The
Snapping Turtle
knows her business.
Her shell, skillet
large, iron hard
like an army helmet,
mud splattered.
Home always is
on her back: instinct
her one
ambition: digging
trenches, decoy
and real, before
nightfall,
a half-dozen eggs
stashed in
a neatly carved
pit; covered
and forgotten on
the side of the road
is ritual: is surrender.
Her potential
offered up, which
isn’t a guarantee
that her latest
issues will survive
the night, much less days and nights.
I know this: watching her
ooze out one egg and another, dragging
moist soil back over the shells’ luminous
blue.
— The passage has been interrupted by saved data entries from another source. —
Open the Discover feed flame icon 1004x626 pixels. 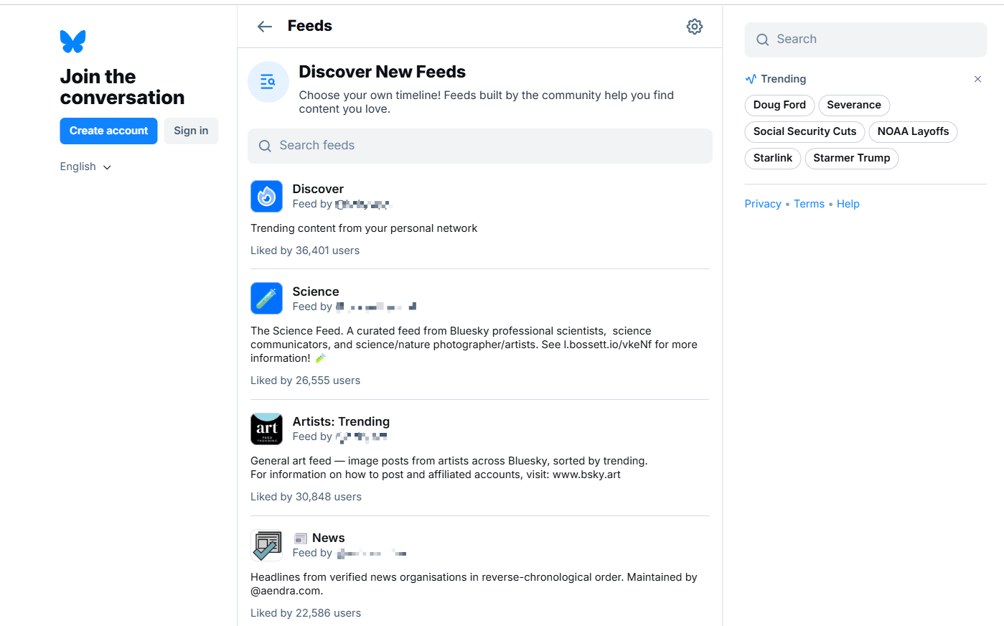point(266,196)
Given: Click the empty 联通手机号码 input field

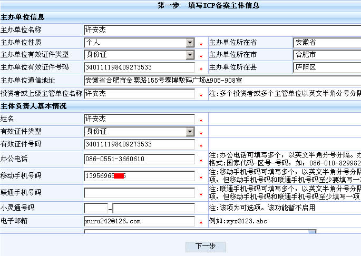Looking at the screenshot, I should pyautogui.click(x=139, y=193).
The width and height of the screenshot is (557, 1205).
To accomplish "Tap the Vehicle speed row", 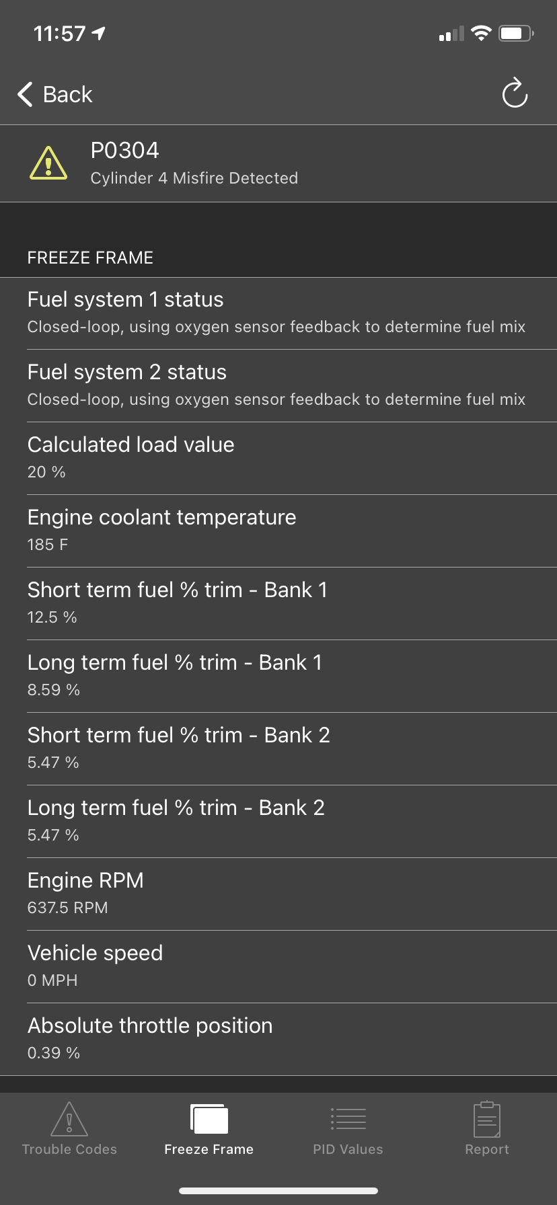I will click(x=279, y=966).
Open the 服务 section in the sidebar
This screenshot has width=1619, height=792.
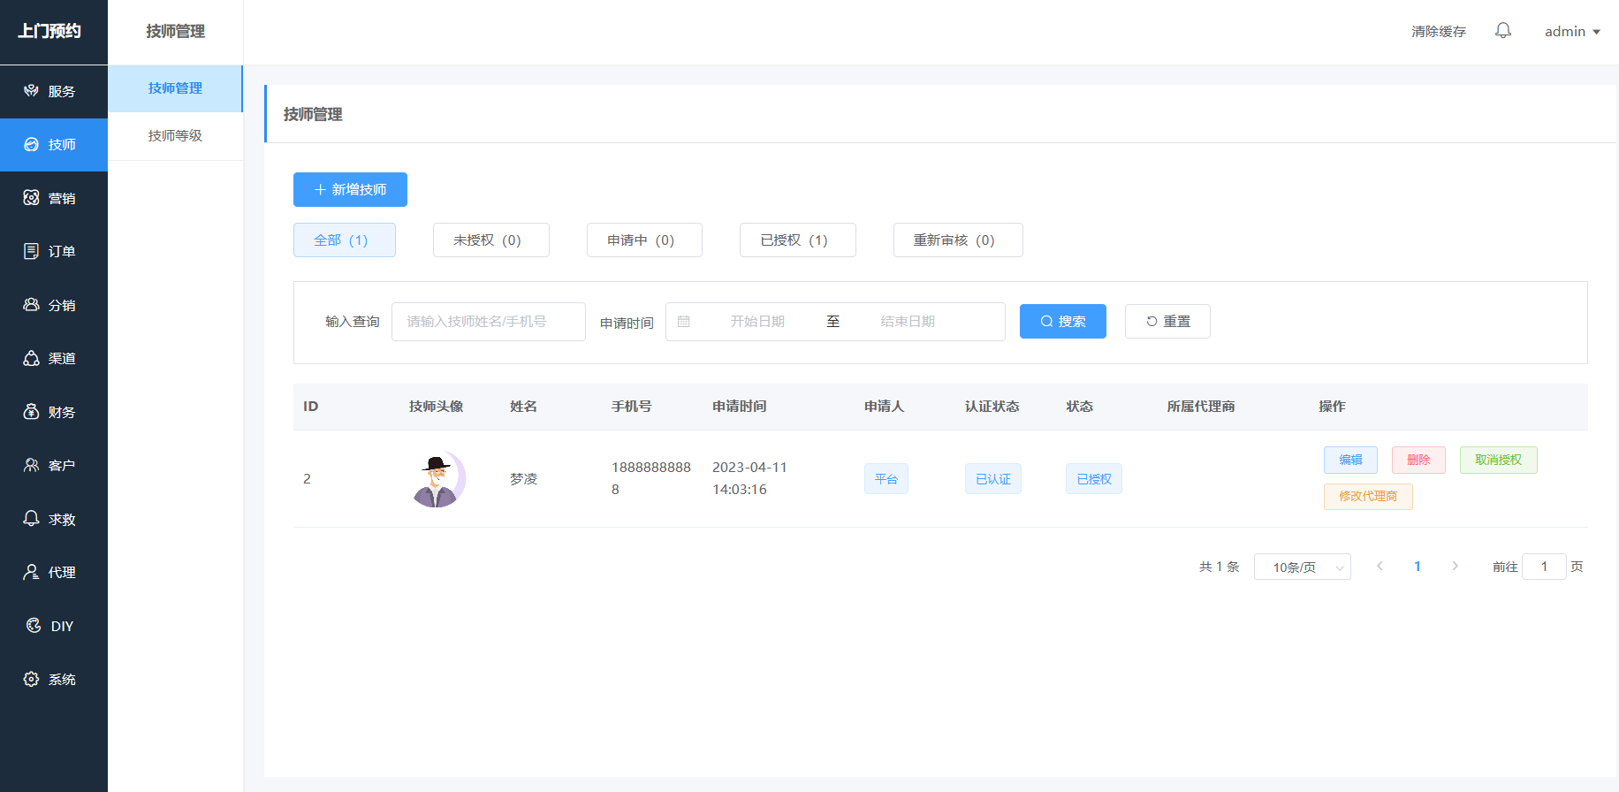pyautogui.click(x=53, y=91)
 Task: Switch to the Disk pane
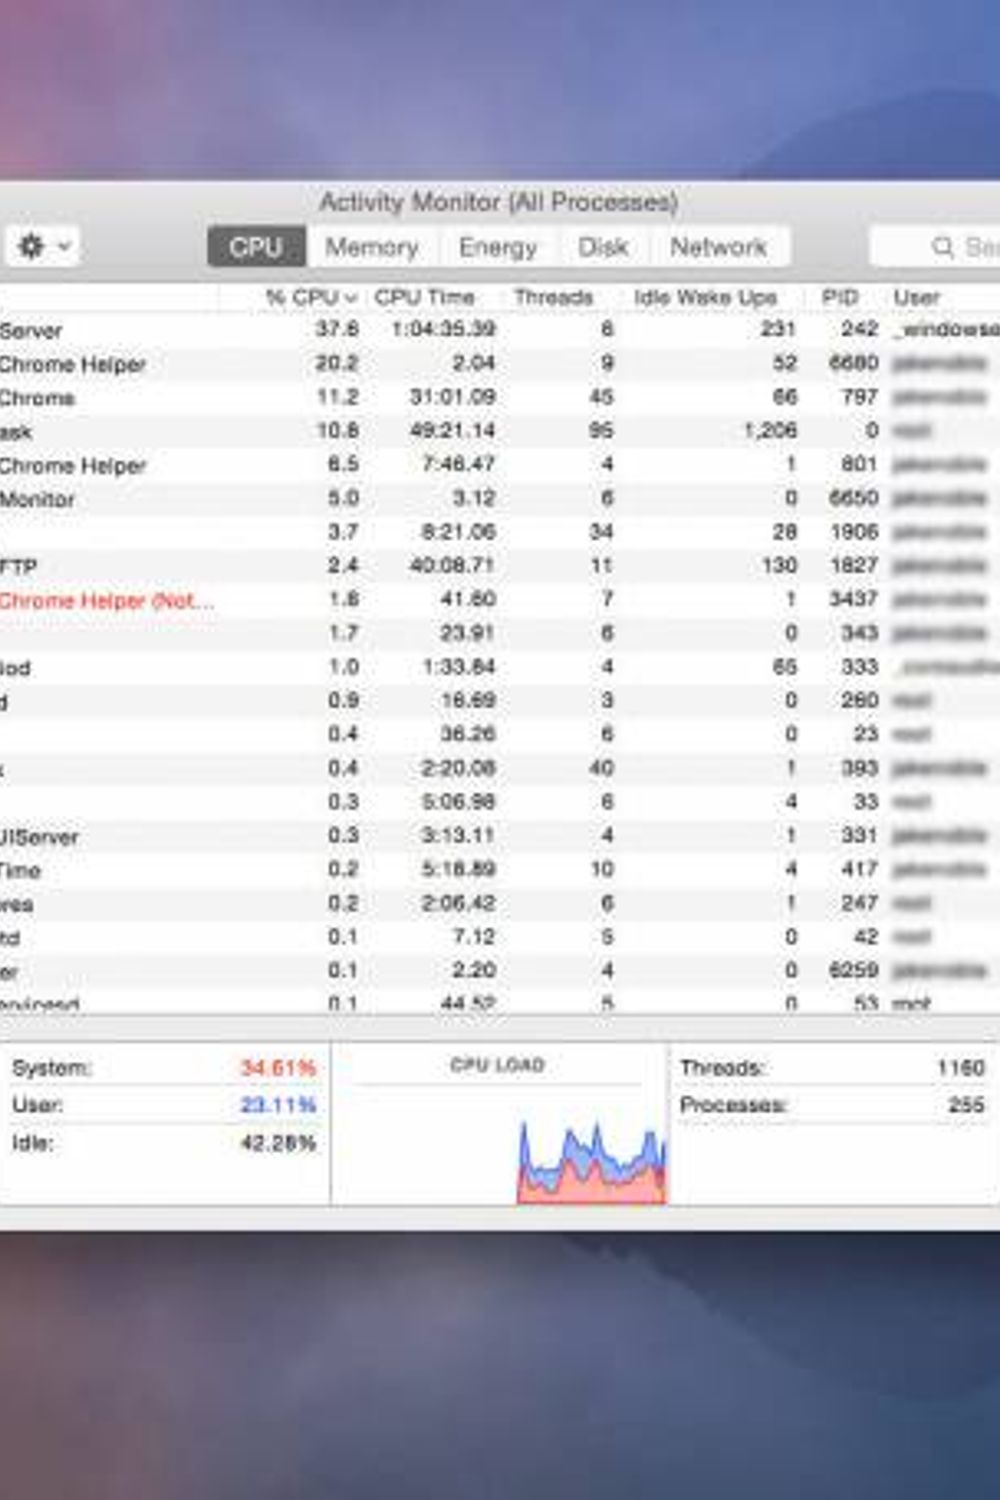pos(603,246)
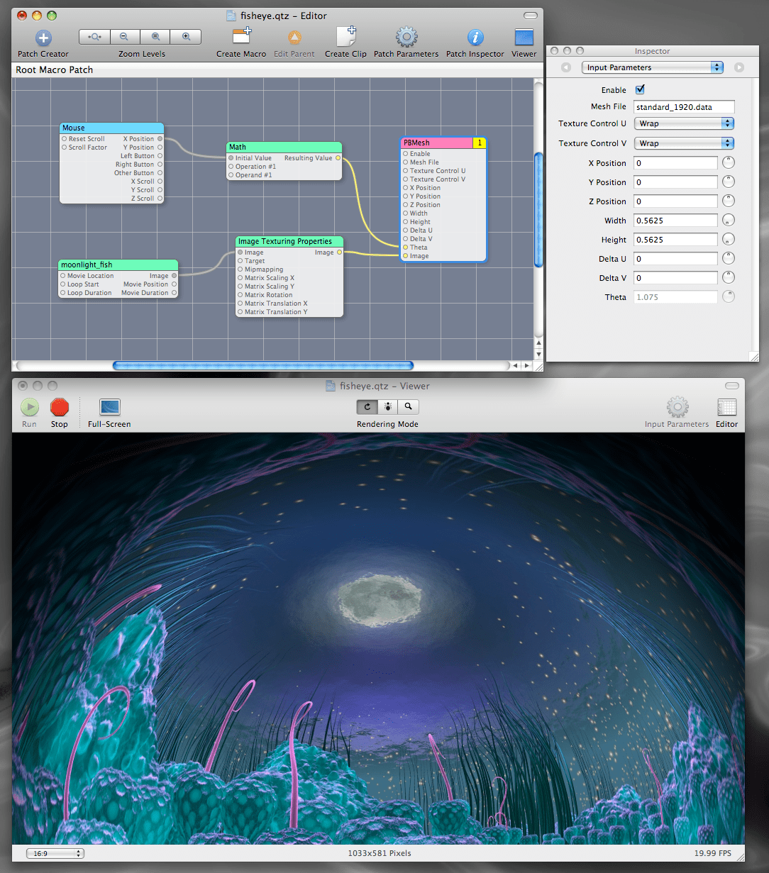Image resolution: width=769 pixels, height=873 pixels.
Task: Open the Patch Parameters panel
Action: tap(405, 35)
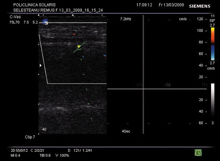Click the white focal zone triangle marker

[40, 65]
Her dense tracks reveal this cache:
feast before famine–
the rustle coming from the thicket:
so many half shells licked clean.
The
Sanctuary
Moist and rusty,
that odor of the
twice-swept dirt floor–
our Davy Crockett
cabin hidden
under pin oaks.
Torn branches of lilacs
and tulips forced
into wide mouth jars
jiggled on the
weathered table set
with its plate
of bologna and butter
sandwiches and
pink lemonade
poured into short
on-the-rocks glasses.
From open windows
on all four walls,
we watched a green
world shiver–
listened to the woods
rustling– the cruel mockingbird
copying mother’s
call, over
and over, toying
with our obedience,
our reluctance
to answer her needs.
The
Weather of Transformation
1.
In April’s
twitching light, leaf buds
gleam silver on
windswept branches
that turn and turn
and turn toward
the lake’s
primrose sky.
2.
In this warming
atmosphere,
the steady trill
of peepers
beneath black willows
chant: alive.
3.
The ruin of winter
has almost
dissolved. Yanty Creek swells
with clumps of
wild irises, soon to be
yellow blooms candled
by sun.
4.
Small motions stir
grasses–
insects walkabout–
a kingdom
built upon a spit
of mud while
we weren’t
looking.
5.
Stopping briefly
at the marsh’s edge–
redwing blackbirds
ride on plumes of
pampas grass until
their wings
open sail–
black and red against gold.
M.J.Iuppa lives on a small farm near the shores of Lake Ontario. Forthcoming publications, her second full length
collection Within Reach from Cherry Grove Collections and her chapbook As the Crow Flies from Foothills Publishing. She is Writer-in-Residence and Director of the Arts Minor Program at St. John Fisher College, Rochester,
N.Y.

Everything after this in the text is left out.